His son was leaning out of the door of his first floor office, cradling a phone on his shoulder. "Come here for a minute, eh?" He kicked off the door-frame and slid back behind his desk.
Monsieur shrugged, and hobbled over to what was (last year) his place of work.
His son had changed things considerably when he moved in. Gone were the precarious piles of bills, receipts, and invoices slopped on top of every available chair, table, and shelf, replaced by three large, immaculate filing cabinets. The old desk was still there, dents, scrapes and all, but now he could actually see its surface. One of those new computers was on it; the typewriter it had displaced was in a place of dignified obsolescence by the far wall. The pitted oak walls were now smooth and lacquered; family photos dotted them, including a recent colour picture of Marien and her family. Peter had thrown open the far window and positioned an electric fan by it.
"Yes, yes, I'll see to it," said Peter, into the phone. "Send your man by tomorrow for the quote, okay?" He hung up. "Back from Molbe's Papa?"
"Mm," he nodded. He waved his cane-hand at the receiver. "What was…?"

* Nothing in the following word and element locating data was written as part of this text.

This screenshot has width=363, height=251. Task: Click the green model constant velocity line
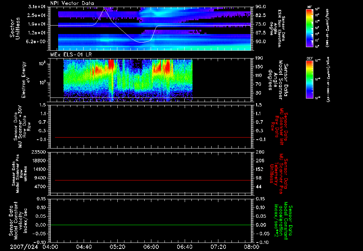pos(150,225)
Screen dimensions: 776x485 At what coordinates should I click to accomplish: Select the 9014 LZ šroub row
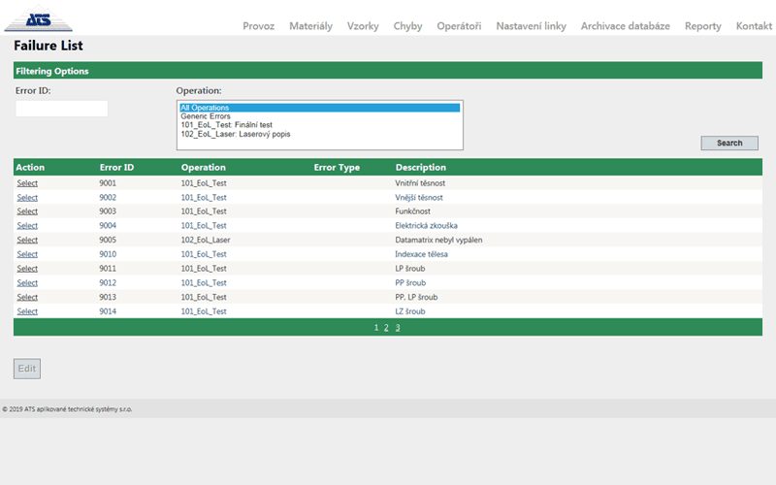coord(27,311)
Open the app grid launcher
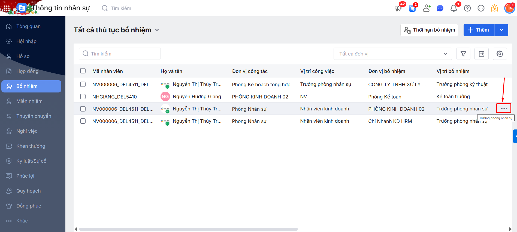The image size is (517, 232). coord(7,8)
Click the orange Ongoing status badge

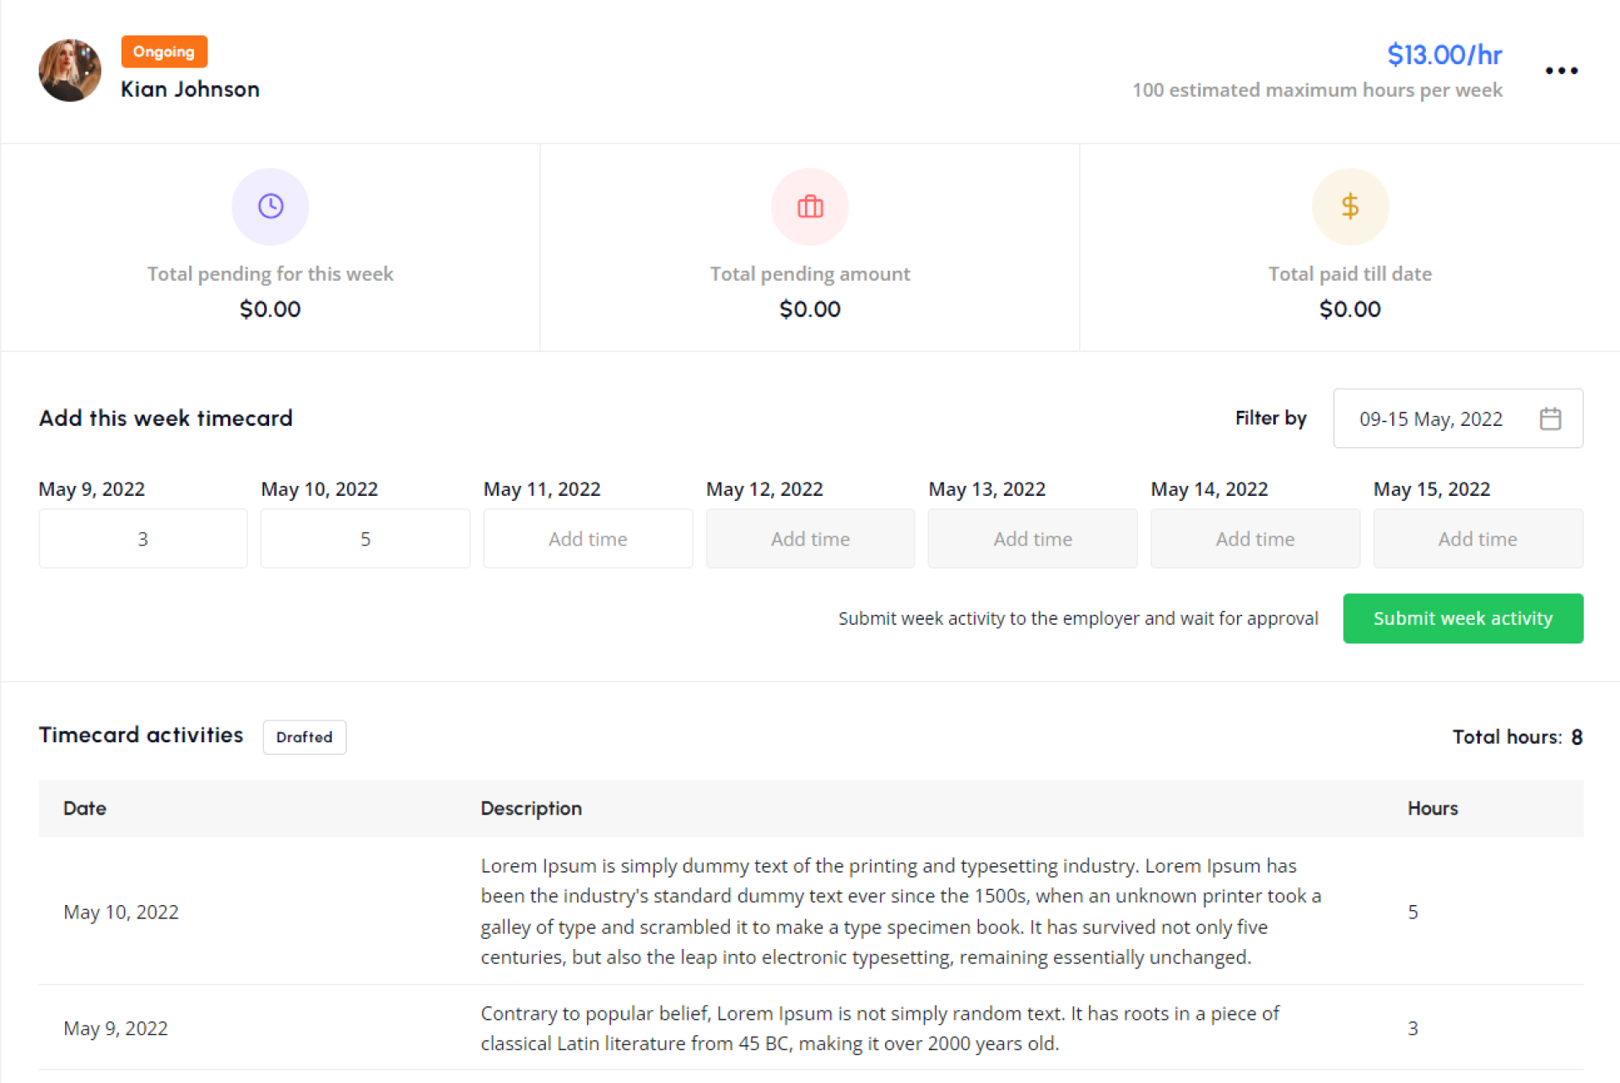click(164, 51)
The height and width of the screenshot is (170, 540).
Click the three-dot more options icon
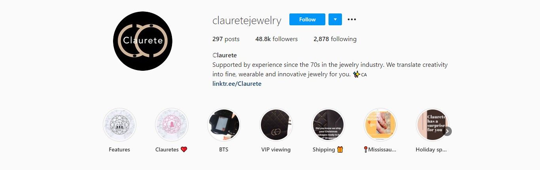[352, 19]
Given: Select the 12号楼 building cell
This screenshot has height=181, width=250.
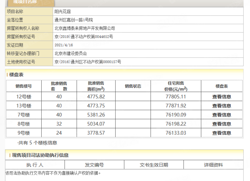Looking at the screenshot, I should (x=24, y=97).
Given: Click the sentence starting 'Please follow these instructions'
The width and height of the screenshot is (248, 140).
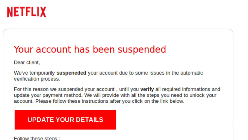Looking at the screenshot, I should pyautogui.click(x=110, y=101).
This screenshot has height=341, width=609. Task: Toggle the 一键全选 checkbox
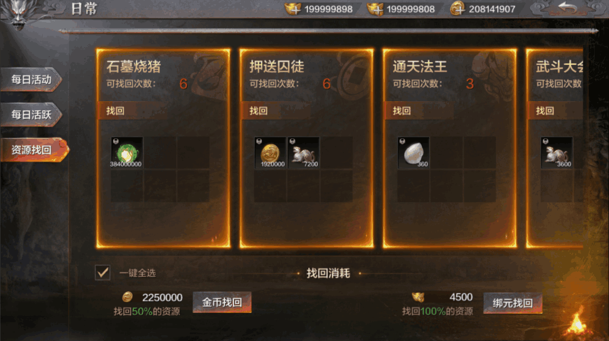[102, 272]
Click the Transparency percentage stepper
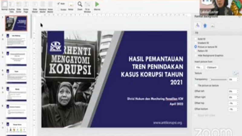This screenshot has width=242, height=136. pyautogui.click(x=237, y=79)
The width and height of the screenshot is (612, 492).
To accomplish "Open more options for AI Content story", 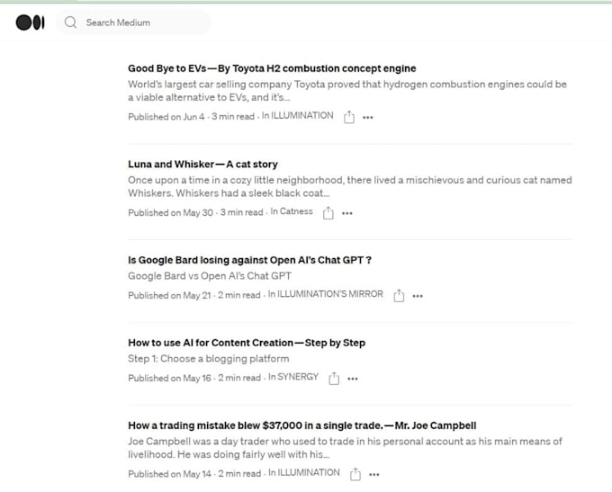I will 353,379.
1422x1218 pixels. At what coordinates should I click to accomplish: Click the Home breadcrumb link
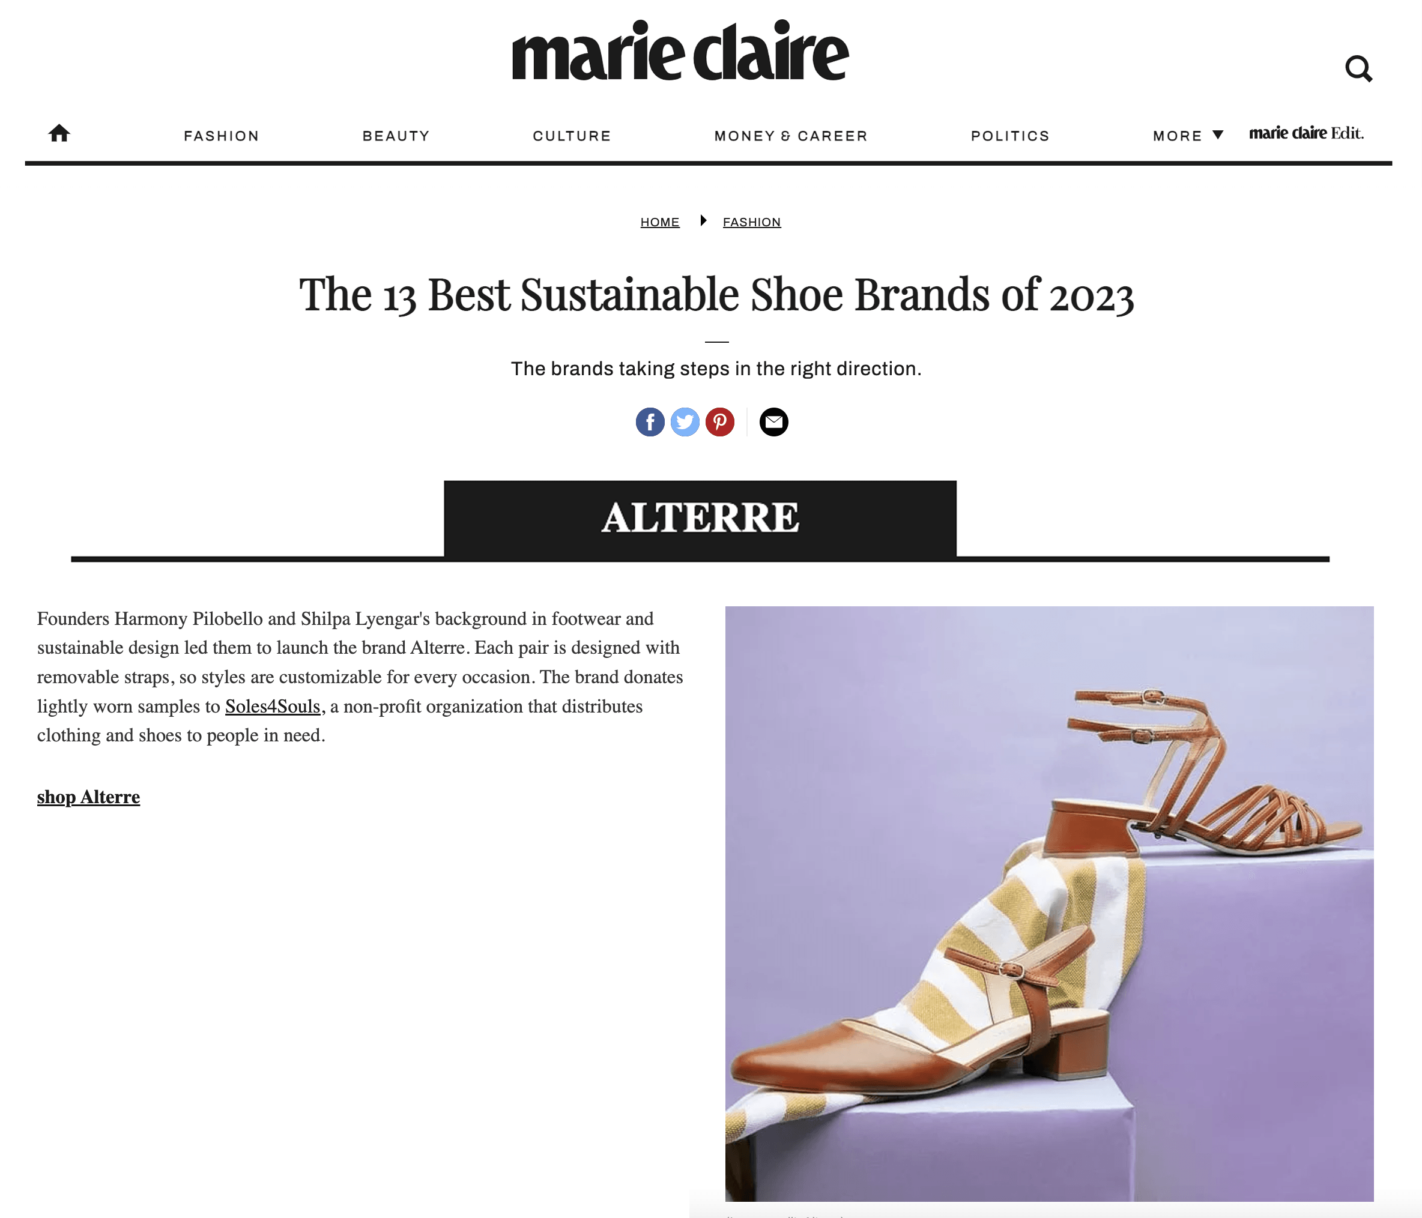pos(660,222)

"Oh, that was this fellow I know from Otis. I asked him to come by, take a look at the place, and see if we could build an elevator in by the old fire escape or something. It's just preliminary," he added, seeing his father's curious expression, "nothing definite. But it would be great for the tenants who have bicycles. And for Mama, of course."
"Huh. Good, good thinking."
Peter snapped his fingers. "Right. I almost forgot." He motioned his father over to a desk by the window. There was a large package on it. "It just came in the mail."
"From Delft? The Netherlands?" he said, reading the return address. "What's this?"
"Well," said Peter, sheepishly, "I was going to save it for dinner tonight, but…ah, what the heck. Open it!"
Eyeing the package suspiciously, he meticulously removed the wrapping paper, opened the cardboard box, dug through several layers of packing material, and stopped.
Peter had a huge grin on his face. "Well?"
Carefully, as if he were handling solid light, he lifted one of the objects out of the box using both hands.
It was, for lack of a better word, perfect. The china, milk-white with a tasteful, yet intricate, sky-blue pattern, was light as air, and so thin he could practically see through it. A ring of 24-carat gold ran round the rim of the tea cup, and flowed over its long, fluted handle, which was moulded in the shape of a swan. And exactly the size and shape he liked, too.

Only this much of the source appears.